(TASK TO COMPLETE)
Which lines below hold the word "menu"? Copy all of them.

::: EXTRACTED INFORMATION

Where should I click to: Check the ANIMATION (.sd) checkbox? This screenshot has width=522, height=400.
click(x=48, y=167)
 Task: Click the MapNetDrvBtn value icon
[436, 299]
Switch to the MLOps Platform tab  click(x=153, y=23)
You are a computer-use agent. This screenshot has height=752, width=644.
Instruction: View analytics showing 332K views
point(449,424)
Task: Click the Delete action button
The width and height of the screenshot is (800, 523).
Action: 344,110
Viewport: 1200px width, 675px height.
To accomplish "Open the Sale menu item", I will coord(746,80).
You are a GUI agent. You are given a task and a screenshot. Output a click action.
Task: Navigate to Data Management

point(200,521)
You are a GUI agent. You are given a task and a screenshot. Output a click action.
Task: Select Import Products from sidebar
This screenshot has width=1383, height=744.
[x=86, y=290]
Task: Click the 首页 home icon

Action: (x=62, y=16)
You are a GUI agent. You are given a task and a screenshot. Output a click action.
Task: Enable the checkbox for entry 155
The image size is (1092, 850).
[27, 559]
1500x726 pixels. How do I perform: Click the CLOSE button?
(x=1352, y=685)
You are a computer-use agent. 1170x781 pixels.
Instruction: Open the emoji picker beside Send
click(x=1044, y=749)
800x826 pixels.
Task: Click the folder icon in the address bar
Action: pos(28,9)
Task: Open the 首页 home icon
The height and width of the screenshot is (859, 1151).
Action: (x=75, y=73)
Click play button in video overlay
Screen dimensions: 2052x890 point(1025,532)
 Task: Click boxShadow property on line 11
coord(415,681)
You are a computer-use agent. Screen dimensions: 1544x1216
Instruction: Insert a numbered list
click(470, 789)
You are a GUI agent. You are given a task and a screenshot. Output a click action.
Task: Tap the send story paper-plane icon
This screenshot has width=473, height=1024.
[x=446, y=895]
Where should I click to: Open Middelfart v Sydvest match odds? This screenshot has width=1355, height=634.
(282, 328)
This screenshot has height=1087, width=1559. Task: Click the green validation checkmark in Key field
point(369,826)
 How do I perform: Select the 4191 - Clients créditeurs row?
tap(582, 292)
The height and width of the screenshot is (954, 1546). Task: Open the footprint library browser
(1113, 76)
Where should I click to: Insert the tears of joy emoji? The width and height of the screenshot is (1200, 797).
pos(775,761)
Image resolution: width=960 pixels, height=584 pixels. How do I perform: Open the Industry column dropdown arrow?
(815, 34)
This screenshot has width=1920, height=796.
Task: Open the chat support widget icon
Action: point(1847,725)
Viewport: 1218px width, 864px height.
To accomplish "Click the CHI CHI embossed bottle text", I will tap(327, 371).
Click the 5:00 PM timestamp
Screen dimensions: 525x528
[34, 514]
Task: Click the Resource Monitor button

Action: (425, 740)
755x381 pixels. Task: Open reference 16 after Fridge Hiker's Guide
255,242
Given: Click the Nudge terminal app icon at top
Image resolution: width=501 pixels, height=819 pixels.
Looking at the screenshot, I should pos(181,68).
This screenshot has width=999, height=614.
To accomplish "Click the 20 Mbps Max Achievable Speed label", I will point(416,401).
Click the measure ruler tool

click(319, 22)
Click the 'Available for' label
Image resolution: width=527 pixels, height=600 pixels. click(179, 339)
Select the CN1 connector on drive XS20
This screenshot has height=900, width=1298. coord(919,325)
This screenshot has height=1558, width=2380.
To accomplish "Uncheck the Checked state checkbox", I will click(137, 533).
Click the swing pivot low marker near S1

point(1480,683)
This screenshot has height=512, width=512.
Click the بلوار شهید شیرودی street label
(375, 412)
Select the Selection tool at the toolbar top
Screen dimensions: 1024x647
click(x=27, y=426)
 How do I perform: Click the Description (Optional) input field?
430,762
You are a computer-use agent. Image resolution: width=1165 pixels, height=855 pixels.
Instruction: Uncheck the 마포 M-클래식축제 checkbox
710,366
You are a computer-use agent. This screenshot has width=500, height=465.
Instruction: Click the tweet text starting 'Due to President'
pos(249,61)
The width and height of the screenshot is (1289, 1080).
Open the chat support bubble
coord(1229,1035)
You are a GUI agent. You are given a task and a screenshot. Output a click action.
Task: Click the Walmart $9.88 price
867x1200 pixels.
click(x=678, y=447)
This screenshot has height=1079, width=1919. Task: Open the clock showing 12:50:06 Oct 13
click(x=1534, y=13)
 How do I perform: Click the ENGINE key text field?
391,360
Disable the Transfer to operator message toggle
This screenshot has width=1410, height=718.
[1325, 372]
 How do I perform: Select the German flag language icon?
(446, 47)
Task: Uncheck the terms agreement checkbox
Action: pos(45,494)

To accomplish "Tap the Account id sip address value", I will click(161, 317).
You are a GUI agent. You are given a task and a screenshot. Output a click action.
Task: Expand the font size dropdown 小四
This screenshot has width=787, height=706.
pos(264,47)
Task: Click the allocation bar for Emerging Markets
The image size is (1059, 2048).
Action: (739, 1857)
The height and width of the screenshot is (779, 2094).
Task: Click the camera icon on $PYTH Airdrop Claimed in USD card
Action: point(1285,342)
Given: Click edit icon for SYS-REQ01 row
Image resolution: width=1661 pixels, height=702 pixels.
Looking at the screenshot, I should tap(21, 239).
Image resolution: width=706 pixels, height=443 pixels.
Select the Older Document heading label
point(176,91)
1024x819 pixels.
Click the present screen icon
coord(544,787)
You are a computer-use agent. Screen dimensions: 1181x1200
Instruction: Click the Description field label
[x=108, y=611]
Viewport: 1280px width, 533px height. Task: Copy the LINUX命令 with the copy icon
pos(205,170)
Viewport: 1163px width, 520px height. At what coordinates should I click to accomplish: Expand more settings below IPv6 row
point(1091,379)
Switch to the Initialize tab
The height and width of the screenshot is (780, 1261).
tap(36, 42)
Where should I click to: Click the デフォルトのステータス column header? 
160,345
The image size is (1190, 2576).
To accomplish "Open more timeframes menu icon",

::::::

(SOLUTION BELOW)
To accomplish "Open the Sale menu item", I will coord(746,80).
To accomplish "Open more timeframes menu icon",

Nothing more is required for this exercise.